____ Supplied material
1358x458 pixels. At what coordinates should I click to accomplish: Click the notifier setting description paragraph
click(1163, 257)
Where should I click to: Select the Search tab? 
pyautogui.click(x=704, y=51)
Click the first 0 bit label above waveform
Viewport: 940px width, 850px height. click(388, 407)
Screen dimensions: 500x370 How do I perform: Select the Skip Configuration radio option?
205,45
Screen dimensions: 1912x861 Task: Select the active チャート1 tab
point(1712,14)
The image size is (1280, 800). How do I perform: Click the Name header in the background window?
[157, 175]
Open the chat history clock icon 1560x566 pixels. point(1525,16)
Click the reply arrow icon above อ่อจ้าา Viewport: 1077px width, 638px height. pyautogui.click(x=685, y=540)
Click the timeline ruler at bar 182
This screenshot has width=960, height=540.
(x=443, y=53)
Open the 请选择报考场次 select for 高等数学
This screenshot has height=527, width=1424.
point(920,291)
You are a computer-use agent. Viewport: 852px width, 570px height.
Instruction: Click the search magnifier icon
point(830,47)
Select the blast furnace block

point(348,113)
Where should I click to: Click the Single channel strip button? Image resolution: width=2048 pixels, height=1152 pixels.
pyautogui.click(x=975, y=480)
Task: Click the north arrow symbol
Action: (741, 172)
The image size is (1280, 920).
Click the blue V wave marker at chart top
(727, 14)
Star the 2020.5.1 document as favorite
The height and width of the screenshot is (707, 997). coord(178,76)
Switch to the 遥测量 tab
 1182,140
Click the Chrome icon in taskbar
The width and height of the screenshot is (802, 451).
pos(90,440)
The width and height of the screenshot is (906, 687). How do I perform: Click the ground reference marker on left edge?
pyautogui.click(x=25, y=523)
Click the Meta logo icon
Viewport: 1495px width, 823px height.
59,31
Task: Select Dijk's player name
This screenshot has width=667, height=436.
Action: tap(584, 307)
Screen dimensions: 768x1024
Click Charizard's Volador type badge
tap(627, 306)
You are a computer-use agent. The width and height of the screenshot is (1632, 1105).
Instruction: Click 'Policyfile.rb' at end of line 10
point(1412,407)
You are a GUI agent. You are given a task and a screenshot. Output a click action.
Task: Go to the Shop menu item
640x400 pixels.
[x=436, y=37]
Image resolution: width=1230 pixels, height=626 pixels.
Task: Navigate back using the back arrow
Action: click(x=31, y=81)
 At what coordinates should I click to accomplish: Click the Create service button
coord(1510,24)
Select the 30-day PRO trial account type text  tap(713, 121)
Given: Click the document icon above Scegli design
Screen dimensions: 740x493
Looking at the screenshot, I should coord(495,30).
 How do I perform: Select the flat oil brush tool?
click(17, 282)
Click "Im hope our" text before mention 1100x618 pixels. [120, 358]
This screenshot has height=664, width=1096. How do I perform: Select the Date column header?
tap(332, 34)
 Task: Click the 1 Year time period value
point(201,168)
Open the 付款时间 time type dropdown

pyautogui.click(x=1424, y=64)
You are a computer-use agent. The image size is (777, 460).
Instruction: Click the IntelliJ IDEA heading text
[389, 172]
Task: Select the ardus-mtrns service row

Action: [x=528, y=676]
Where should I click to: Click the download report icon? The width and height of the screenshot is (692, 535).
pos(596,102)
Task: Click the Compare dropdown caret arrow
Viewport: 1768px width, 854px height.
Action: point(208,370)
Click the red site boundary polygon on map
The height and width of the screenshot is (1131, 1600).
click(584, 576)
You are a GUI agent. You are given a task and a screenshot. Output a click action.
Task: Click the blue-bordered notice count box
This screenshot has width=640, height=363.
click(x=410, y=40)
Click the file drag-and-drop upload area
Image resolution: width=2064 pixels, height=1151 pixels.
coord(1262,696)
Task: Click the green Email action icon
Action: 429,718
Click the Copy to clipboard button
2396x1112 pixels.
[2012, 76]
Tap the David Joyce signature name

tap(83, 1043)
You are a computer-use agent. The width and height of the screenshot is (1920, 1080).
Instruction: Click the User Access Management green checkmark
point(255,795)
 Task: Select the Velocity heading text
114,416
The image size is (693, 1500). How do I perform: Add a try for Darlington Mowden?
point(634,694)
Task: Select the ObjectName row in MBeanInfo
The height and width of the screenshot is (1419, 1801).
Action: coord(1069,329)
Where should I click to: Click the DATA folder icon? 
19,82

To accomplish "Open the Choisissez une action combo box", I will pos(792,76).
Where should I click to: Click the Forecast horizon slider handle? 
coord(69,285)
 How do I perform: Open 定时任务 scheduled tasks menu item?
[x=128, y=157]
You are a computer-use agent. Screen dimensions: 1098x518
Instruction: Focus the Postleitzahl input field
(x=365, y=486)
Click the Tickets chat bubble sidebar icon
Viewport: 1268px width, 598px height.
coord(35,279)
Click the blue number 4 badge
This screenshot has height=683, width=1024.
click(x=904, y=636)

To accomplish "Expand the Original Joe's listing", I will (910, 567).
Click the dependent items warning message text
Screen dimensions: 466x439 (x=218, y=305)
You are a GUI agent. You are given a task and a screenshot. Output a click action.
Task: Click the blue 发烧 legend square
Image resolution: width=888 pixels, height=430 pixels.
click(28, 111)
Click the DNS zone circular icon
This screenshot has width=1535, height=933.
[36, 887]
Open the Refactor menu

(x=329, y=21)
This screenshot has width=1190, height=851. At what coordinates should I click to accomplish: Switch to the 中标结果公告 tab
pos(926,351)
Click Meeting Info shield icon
________
◆ **Exercise description**
What is needed is every line of the records above that contains the word "will".

◆ **Your solution**
To accomplish "Open the Choisissez une action combo box", I will pos(792,76).
To accomplish "Expand the Original Joe's listing", I will (910, 567).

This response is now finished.